*** ENTRIES PROVIDED ***

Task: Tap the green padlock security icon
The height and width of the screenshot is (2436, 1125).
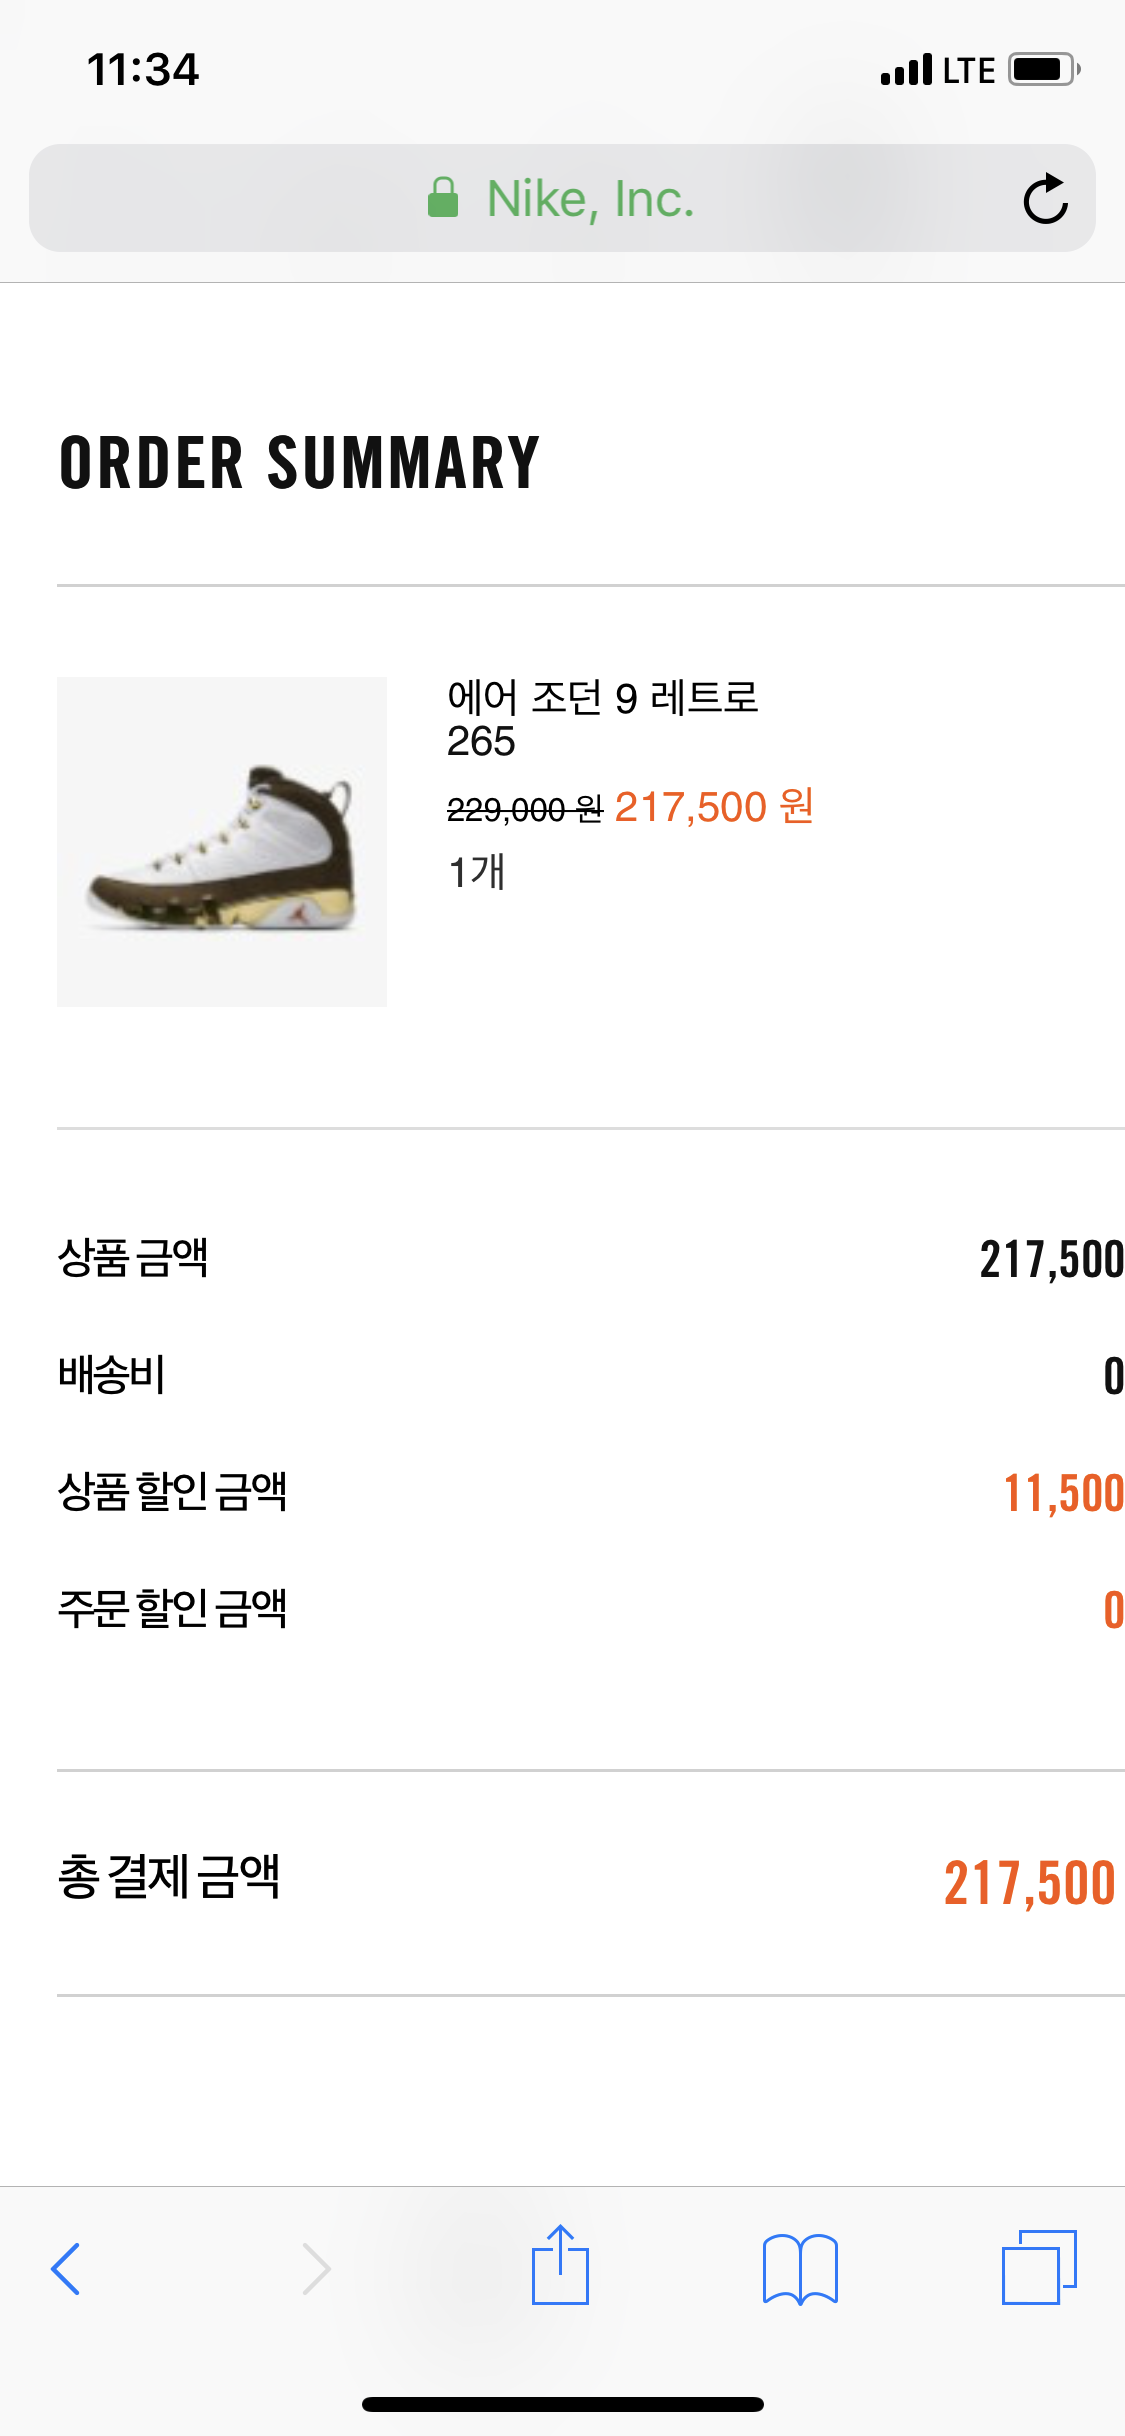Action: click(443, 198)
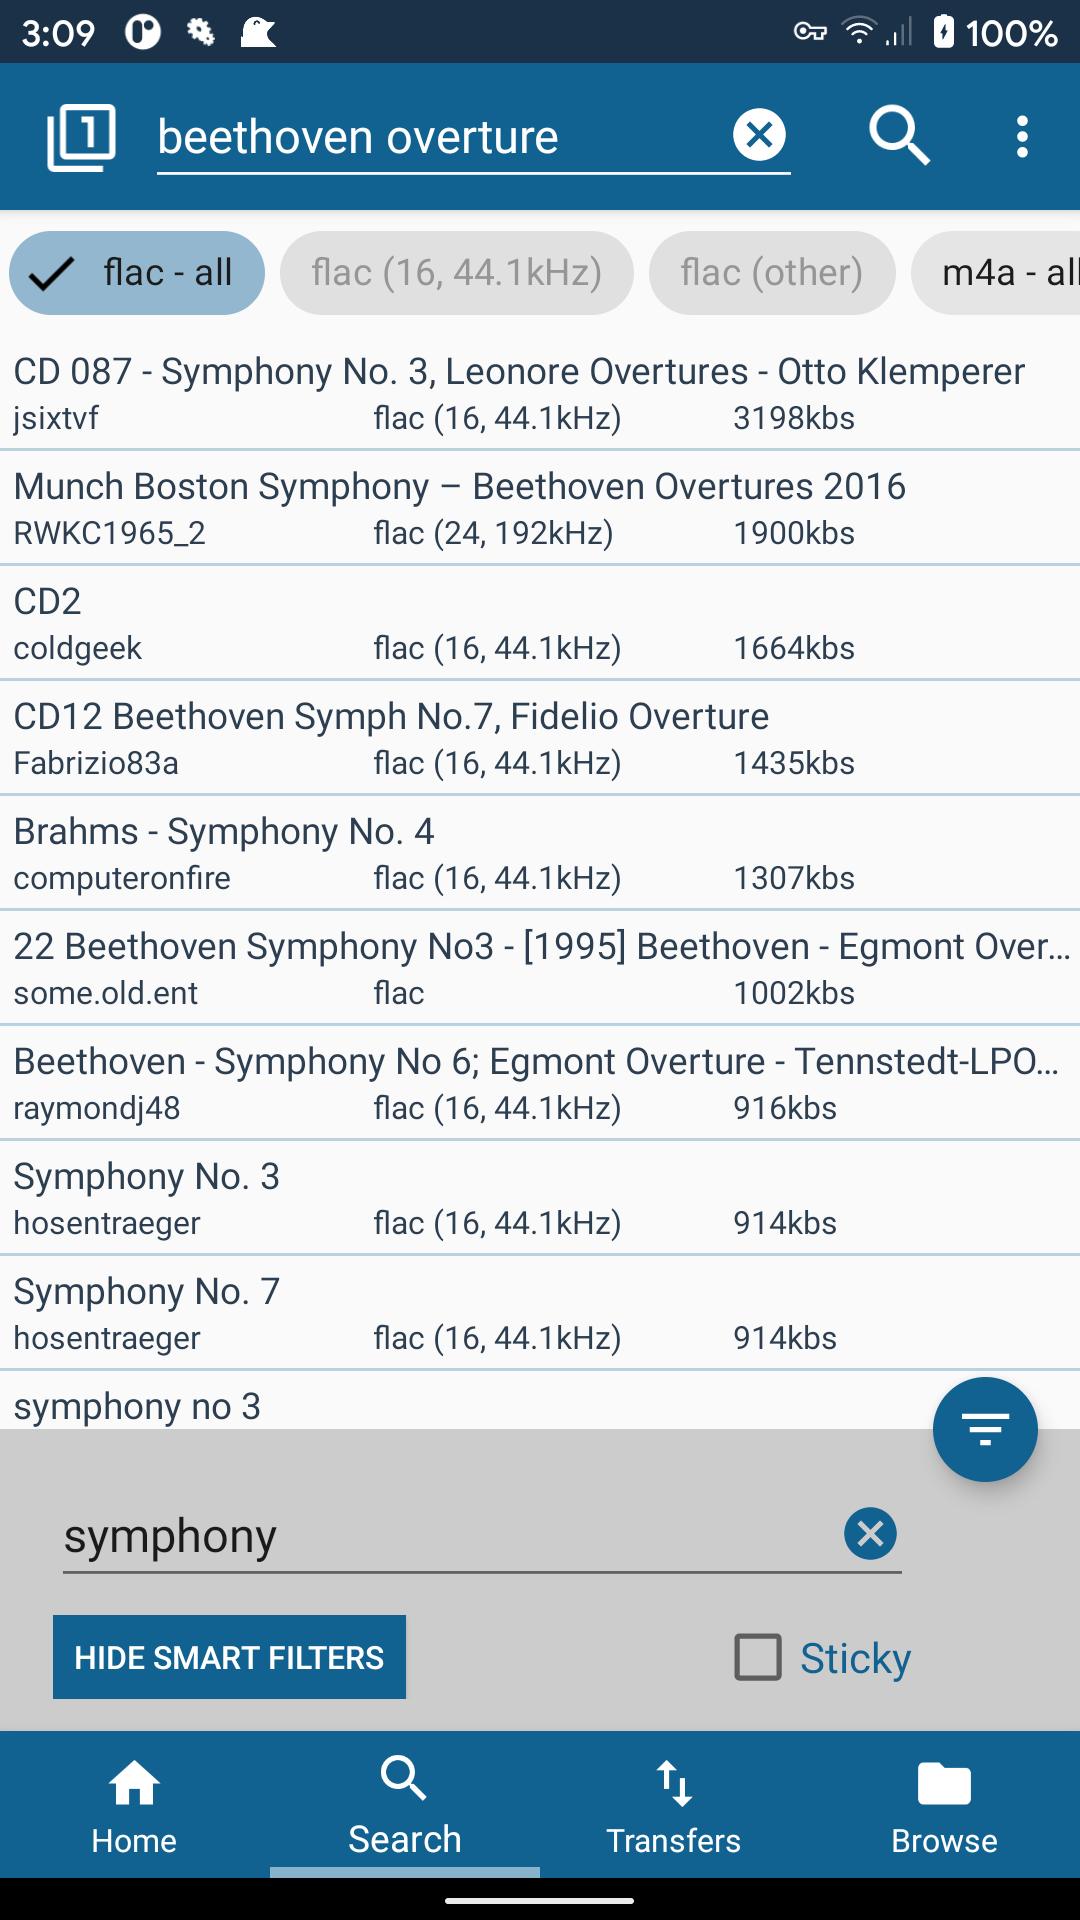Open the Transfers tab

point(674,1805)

***

REQUIRED WORK:
Return every line of the data above without any change, leaving out the pictures.

SOLUTION TO THE EXERCISE:
Task: Tap the green padlock security icon
The height and width of the screenshot is (2436, 1125).
Action: click(443, 198)
Open the Transfers tab

point(674,1805)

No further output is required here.